Thanksgiving Break oh-ten
Hello again. It’s been too long (10 days or so?)…I was going to do a post-Homecoming post early last week, but after my incorrect guarantee about the football game vs. Williams, I was a little embarrassed. Plus, I had two big papers due mid-week, and Thursday was my birthday*, so I neglected the blog a little bit. But no worries—I’m back.
*22nd birthday, which I must say, is one of the more boring milestones. I mean, 17 was exciting (R-rated movies woohoooo), 18 is always good, being adult-ful and whatnot, 19 means you are still a teenager but you’re getting up there, 20 is the first year of the twenties, and 21…just a normal year. But 22? Psh. (In a related story, it’s not too late for a belated birthday present).
In any case, I figured I’d update everyone on how Thanksgiving break is going so far. For the past three years, I had done the standard leave-Friday-and-fly-home-for-10-days Thanksgiving break thing. But this year I decided I wanted to try something different, so I booked a flight for Tuesday and hung around the area for the weekend. It was a great choice. Let me explain.

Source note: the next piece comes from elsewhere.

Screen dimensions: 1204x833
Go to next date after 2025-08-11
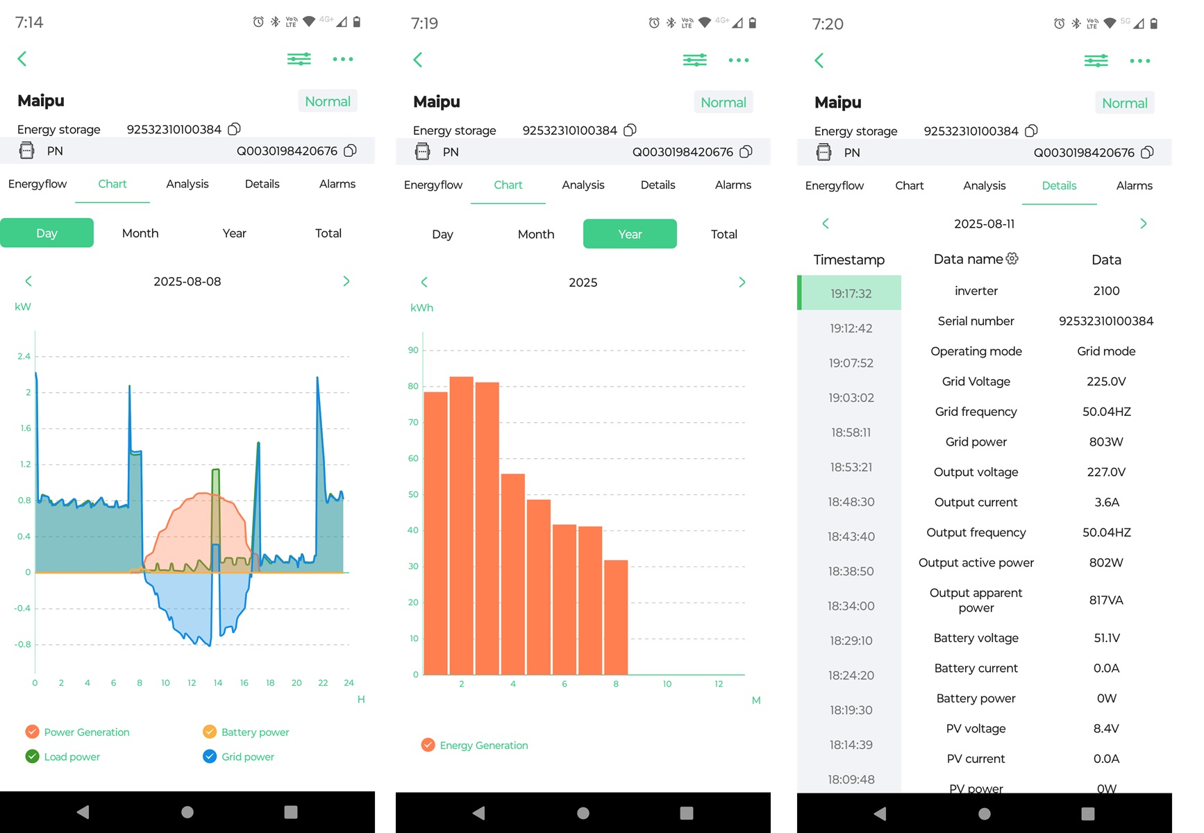[x=1143, y=224]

I spent Friday through Sunday afternoon at Amherst, and though not many people were still around, there was plenty to entertain myself with—especially since several sports teams were just beginning their winter seasons (men’s basketball, women’s hockey, and the swim teams all had home games/matches on Friday and Saturday). I hopped between sporting events for Friday night and Saturday afternoon, getting to watch a variety of Amherst victories, which is always good. Also, since Val was closed for break, I had a nice sampling of some delicious in-town eateries.

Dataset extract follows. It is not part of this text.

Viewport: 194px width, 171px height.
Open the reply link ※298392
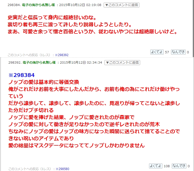pyautogui.click(x=62, y=55)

On Saturday afternoon/night, my friend Andee and I went for a little hike around the Bird Sanctuary (just South of campus), got slightly lost in the woods, and then decided to head to Northampton (this was not part of the hike—we drove the 5 miles to Northampton) and tried out the Northampton Brewing Company. It was fantastic, and Northampton is really an awesome town. I wish I had the chance to spend more time there, as the town has some great cultural areas, good concerts, and some of the best restaurants in the area.

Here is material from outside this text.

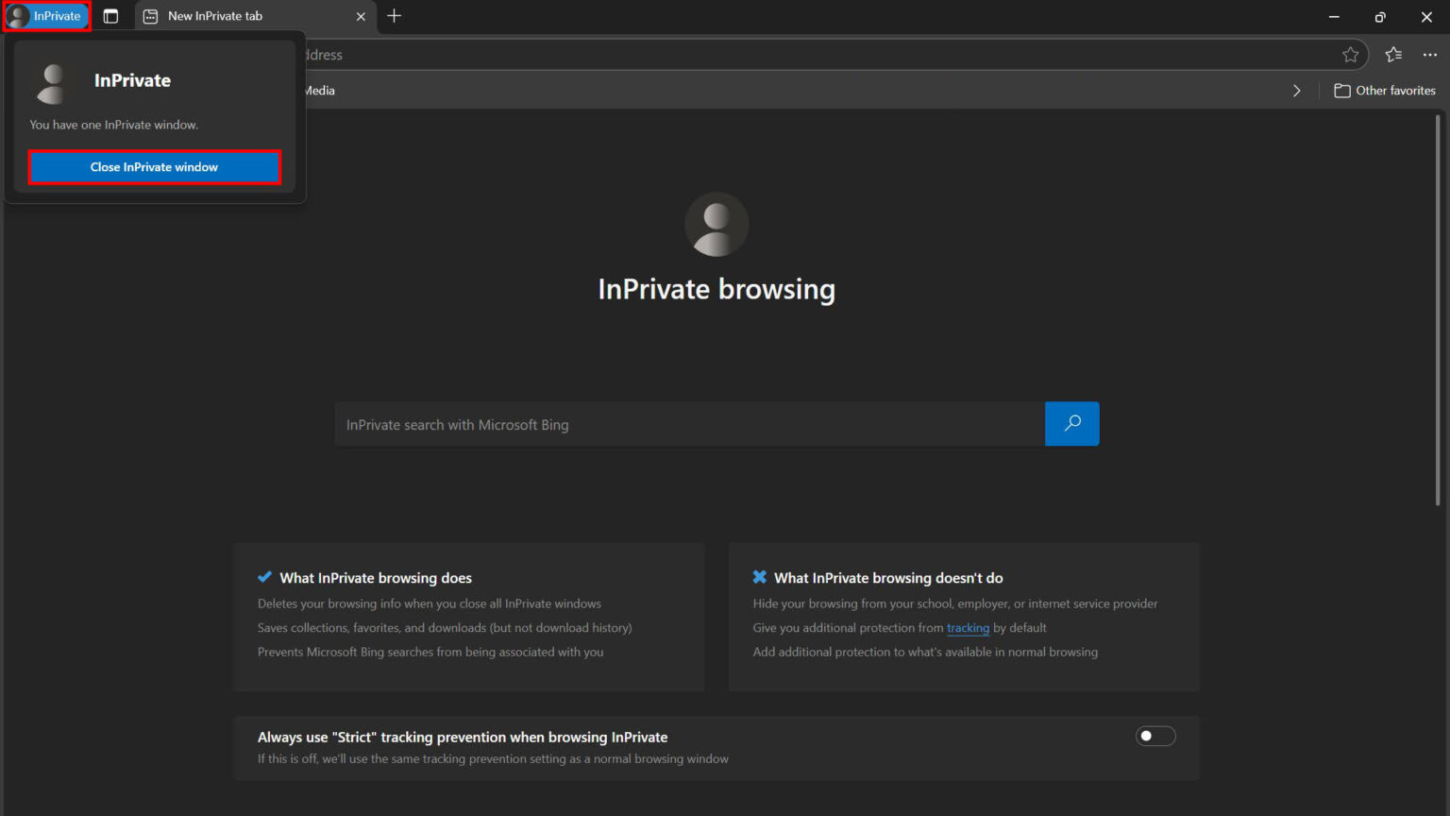Open a new tab with the plus button
The width and height of the screenshot is (1450, 816).
(394, 15)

The weekend-o-fun continues: since I really had no plans for the weekend, I could do whatever I wanted! Yay! One of my suitemates stayed around for the weekend as well, and we got the idea to go to New York City (“the city” as I believe all those New Yorkers call it) for Sunday night—one of our friends (coincidentally named Sam Friend), an alum from the class of ’10, had a “gig” at a bar in “The Village.” (As you may notice, I don’t know much about NYC, so I’m putting quotes around terms that I ordinarily wouldn’t use in everyday speech, or use in a blog, and so on). So we drove down around 5pm, stopped for some food, and got to the large apple (that’s what the kids call it these days, right?) around 9ish, just as Sam was getting on stage. We had a really fun time, met up with a few friends who live in New York, and spent the night at Sam’s apartment. Very cool.
To conclude the weekend, I drove to Boston (I had a flight from Logan this morning) and spent the night with my cousins (well, ya know, the family: two cousins, one aunt, one uncle—class of 1975 woo woo). Then I flew home! Now I’m back, blogging, enjoying the Florida warmth, and going to see a bunch of friends from high school tonight.